## DESCRIPTION OF THE TASK
Two lines below mark the span: the one containing "The height and width of the screenshot is (750, 1195)." and the one containing "Click phone icon". Set down both, plus every line between, exactly as they stand, and nothing else.

DATA FOR THE TASK section start

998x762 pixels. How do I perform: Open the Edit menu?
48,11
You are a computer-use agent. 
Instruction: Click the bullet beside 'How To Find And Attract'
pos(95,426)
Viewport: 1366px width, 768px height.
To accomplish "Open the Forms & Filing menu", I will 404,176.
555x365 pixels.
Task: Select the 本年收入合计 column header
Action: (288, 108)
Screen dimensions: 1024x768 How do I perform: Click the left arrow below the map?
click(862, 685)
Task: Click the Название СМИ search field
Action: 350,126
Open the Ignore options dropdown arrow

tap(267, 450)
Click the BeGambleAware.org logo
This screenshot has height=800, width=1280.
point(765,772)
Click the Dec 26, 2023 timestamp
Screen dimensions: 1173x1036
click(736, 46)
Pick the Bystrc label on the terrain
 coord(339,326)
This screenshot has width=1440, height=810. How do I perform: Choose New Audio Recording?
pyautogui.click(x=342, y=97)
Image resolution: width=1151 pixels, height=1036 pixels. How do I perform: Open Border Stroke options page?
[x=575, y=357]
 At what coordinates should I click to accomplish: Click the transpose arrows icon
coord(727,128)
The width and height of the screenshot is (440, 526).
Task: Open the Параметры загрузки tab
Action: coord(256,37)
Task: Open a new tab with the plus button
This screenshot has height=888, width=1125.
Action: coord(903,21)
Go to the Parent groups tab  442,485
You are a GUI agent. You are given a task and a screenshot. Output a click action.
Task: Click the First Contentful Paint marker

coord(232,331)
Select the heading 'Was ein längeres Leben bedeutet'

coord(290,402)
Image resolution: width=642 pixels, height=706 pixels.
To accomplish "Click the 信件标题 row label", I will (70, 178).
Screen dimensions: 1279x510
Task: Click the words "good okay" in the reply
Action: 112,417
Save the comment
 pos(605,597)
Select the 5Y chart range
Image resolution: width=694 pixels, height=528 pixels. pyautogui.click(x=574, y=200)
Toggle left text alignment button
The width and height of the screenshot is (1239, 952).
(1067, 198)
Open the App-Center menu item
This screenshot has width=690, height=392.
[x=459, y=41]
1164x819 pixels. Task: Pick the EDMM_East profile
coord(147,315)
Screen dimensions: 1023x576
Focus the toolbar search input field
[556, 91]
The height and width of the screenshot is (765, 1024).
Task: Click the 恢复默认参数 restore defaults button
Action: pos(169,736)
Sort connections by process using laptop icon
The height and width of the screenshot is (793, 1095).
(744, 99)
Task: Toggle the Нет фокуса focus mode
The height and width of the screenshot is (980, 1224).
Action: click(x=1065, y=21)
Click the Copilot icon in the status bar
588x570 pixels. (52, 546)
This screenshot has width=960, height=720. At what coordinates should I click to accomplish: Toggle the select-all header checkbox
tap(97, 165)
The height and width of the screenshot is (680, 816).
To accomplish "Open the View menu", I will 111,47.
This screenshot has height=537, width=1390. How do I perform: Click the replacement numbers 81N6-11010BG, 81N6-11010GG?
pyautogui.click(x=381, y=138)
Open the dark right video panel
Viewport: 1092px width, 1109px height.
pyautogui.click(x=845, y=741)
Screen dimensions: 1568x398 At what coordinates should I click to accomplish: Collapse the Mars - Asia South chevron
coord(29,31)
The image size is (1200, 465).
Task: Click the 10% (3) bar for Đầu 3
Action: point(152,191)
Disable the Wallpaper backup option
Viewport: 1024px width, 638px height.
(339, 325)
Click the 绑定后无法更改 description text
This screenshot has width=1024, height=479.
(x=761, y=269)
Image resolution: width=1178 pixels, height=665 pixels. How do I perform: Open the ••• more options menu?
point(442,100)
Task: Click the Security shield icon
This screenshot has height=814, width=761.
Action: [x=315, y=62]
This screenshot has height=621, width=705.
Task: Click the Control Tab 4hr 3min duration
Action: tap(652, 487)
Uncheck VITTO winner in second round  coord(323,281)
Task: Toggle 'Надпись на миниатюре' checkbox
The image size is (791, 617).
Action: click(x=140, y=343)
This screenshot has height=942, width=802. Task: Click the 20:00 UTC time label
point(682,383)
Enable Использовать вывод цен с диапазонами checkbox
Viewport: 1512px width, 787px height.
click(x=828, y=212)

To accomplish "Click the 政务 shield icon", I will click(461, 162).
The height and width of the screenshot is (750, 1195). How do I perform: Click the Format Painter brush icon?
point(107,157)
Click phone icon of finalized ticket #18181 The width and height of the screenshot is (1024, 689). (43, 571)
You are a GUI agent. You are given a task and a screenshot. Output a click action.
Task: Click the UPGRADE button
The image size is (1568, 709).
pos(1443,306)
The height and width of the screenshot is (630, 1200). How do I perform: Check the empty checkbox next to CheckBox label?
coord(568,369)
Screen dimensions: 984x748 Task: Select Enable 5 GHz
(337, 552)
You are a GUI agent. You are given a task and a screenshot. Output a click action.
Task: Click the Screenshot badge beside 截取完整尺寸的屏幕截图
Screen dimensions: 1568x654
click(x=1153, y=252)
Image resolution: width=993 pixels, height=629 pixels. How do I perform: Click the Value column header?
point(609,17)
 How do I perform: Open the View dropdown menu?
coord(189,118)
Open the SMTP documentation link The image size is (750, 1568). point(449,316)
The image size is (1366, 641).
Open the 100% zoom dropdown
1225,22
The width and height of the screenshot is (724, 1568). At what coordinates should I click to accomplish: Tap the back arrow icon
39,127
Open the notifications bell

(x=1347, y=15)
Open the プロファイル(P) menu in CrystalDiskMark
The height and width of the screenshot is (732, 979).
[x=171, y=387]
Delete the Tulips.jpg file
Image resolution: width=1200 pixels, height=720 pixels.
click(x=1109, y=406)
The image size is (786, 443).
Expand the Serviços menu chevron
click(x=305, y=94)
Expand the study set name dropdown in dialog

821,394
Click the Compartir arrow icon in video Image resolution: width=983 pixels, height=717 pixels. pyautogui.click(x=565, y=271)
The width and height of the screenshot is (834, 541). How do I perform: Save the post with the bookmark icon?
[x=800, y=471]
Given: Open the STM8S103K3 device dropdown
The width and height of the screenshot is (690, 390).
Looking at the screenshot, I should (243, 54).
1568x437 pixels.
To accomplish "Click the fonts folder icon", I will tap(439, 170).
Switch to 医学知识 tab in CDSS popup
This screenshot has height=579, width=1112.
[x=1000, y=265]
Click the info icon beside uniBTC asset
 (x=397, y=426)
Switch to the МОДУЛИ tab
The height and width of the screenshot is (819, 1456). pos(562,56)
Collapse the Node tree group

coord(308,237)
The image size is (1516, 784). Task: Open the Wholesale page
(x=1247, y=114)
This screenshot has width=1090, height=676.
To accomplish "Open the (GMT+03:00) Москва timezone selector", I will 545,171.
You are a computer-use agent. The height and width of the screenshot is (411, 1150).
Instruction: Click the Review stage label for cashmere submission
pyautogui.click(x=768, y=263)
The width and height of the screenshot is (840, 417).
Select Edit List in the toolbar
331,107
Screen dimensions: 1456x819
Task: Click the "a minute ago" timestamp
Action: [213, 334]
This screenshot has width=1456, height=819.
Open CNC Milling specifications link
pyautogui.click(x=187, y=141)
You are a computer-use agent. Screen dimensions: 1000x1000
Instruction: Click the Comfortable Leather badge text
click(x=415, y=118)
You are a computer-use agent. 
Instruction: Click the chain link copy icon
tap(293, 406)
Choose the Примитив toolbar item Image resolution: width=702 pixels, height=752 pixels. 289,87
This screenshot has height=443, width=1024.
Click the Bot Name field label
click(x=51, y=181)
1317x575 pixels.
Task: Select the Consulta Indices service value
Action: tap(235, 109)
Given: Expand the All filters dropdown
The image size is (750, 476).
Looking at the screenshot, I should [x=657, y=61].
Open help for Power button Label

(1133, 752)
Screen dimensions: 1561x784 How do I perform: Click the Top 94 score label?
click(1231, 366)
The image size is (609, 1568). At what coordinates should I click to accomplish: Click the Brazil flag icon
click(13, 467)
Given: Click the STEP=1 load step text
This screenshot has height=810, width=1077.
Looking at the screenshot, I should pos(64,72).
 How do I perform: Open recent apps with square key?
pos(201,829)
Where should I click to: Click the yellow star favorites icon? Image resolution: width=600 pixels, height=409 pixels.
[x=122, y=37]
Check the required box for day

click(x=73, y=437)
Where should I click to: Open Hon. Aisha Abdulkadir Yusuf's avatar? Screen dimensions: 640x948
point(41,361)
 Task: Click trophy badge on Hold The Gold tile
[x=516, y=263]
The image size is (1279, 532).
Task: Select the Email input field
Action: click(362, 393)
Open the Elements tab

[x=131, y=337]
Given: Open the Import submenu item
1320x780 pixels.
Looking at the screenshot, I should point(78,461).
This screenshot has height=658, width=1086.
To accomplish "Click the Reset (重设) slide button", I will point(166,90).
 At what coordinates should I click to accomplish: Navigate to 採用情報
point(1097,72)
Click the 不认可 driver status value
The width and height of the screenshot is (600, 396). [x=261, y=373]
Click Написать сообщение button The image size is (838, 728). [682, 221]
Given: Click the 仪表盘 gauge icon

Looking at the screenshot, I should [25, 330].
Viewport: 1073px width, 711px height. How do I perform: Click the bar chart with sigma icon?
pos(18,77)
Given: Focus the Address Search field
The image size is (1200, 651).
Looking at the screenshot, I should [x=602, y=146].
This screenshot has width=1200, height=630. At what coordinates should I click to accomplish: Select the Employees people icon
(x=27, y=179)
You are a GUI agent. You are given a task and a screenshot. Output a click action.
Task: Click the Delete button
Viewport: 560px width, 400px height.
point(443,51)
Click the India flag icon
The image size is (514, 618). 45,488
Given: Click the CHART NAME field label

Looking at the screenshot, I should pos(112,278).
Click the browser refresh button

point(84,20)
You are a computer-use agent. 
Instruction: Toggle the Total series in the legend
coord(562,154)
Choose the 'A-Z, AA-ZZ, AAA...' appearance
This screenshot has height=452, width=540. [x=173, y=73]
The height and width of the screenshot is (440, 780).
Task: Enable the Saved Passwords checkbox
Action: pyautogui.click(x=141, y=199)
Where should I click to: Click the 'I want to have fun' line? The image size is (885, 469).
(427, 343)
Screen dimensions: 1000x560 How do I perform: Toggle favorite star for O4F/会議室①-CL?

DATA FOR THE TASK section end

## OUTPUT BELOW
The height and width of the screenshot is (750, 1195). How do I perform: Click the Format Painter brush icon?
point(107,157)
Click phone icon of finalized ticket #18181 The width and height of the screenshot is (1024, 689). (43, 571)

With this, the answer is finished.